Внезапно гостиную наполнили звуки горьких рыданий. Мег удивленно моргнула, узнав собственный детский голос. Ее взгляд метнулся к Кону, склонившемуся над магнитофоном.

Стены тюремной камеры снова сомкнулись вокруг Мег. Она вспомнила, как в отчаянии стучала кулаками по бетонному полу. Боль, пережитая в те ужасные минуты, нахлынула вновь, ошеломляя своей силой, и Мег не смогла сдержать слезы, струящиеся по лицу.

«Ох, папа. Ты умер… мой папа умер… Я должна вернуться домой к тебе! Они должны меня освободить! Выпустите меня отсюда, сволочи… Папочка…!»

Вновь пережитое горе было невыносимым. Не задумываясь, Мег бросилась к Кону, но он уже нажал на «стоп».

— Зачем ты сохранил эту запись? — Мег схватила его за руку, тряхнула, заставила поднять взгляд. — Что ты со мной делаешь? Как ты можешь быть таким жестоким? — Она набросилась на него, не замечая собственных слез, намочивших его рубашку.

Внезапно Кон схватил ее и обнял. Сжав в ладонях ее лицо, он бережно вытер влагу с ее ресниц.

— Когда я приказал охраннику прокрутить для меня эту запись и услышал твой безутешный плач, ко мне вернулось одно, почти забытое воспоминание.

— Какое воспоминание?

— О моем детстве в Сибири, о школе. О санках, которые сделал для меня отец в подарок на день рождения. У него были золотые руки. Я очень его любил и так гордился подарком, что потащил эти санки с собой в школу похвастаться перед друзьями. Мне было тогда восемь лет. Я не вспоминал этот случай, — Кон убрал с лица Мег прядь пепельных волос, укачивая ее в своих объятиях, — пока не встретил тебя. Тогда твоя боль так сильно меня тронула, что я почувствовал ее как свою. От меня зависело, сколько времени ты проведешь в тюрьме. Ты нарушила закон и заслуживала наказания. Я верил в это. — Он глубоко вздохнул. — Но когда я услышал, как ты зовешь папу, что-то во мне сломалось. Я понял, что должен тебя отпустить. — Он прекратил ее укачивать и взглянул прямо в глаза. — Ни один ребенок, какого возраста бы он ни был, не должен испытывать таких страданий.

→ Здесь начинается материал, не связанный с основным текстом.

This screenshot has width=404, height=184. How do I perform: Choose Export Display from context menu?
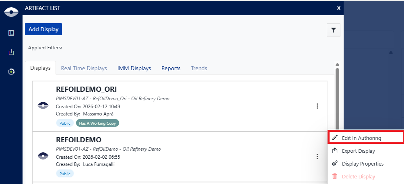358,151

Мег знала, что сейчас он говорит правду. Кон хотел утешить ее в ту ужасную ночь. Единственное, что он смог сделать — это подарить книгу, тайком подсунув ее в чемодан. Во время второй своей поездки Мег спросила Кона об этом, но он ответил уклончиво: «Просто подарок». Теперь она поняла.

— Ты не сказал мне это раньше, когда я спрашивала. Но ты так поступил потому, что понял, как мне было плохо. Как одиноко.

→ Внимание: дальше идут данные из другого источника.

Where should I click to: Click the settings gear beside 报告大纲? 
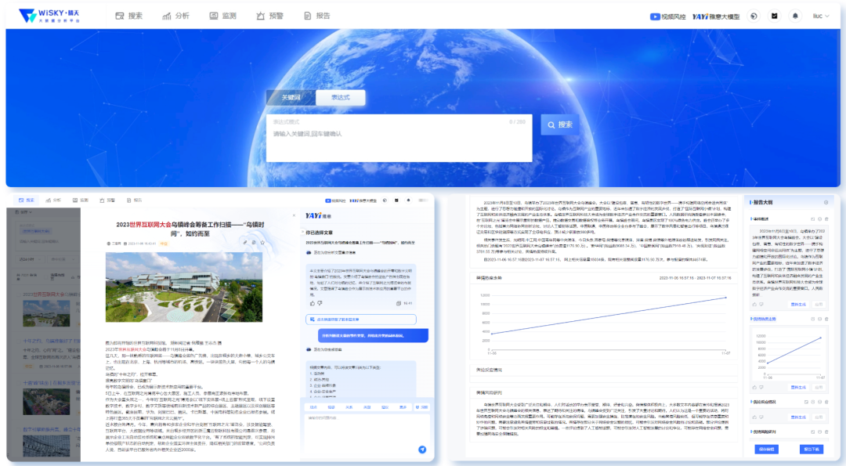tap(827, 202)
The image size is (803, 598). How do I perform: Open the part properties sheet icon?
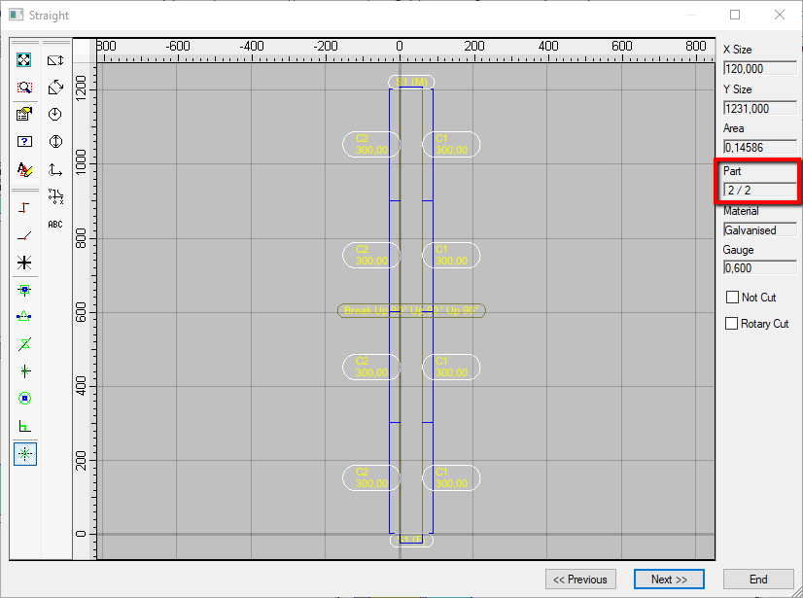pyautogui.click(x=24, y=114)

— Да. Я хотел, чтобы у тебя осталось что-то ценное, хотя бы одно хорошее воспоминание о моей стране. И обо мне…

Мег опустила голову.

— Когда таможенник в Нью-Йорке раскрыл мой чемодан, я увидела там книгу. Я глазам своим не поверила. Знала ведь, что это ты положил, но не понимала, почему, и понятия не имела, откуда ты мог узнать, что я именно о ней мечтала.

— В твоей гостинице весь персонал работал на КГБ, Мегги. Именно поэтому туда селили американских учителей и студентов. Так вашему гиду было проще следить за вами и докладывать мне. Он записывал все, что привлекало ваше внимание в магазинах, особенно книги. Частью нашей работы было находить людей, симпатизирующих Советскому строю, и вербовать их.

Мег бросило в дрожь при мысли, что с момента ее прибытия в Москву и до самого последнего мгновения, когда Кон усадил ее в самолет, за ней и ее друзьями велась постоянная слежка.

— Наверное, его разочаровало, что вместо всякой пропаганды мне так понравился «Щелкунчик». Я жутко хотела его купить, но у меня не было лишних денег.

— Он удивился. Обычно американские студенты сметают с прилавков все подряд. Родительских денег им хватает на любые глупости. Но ты другая.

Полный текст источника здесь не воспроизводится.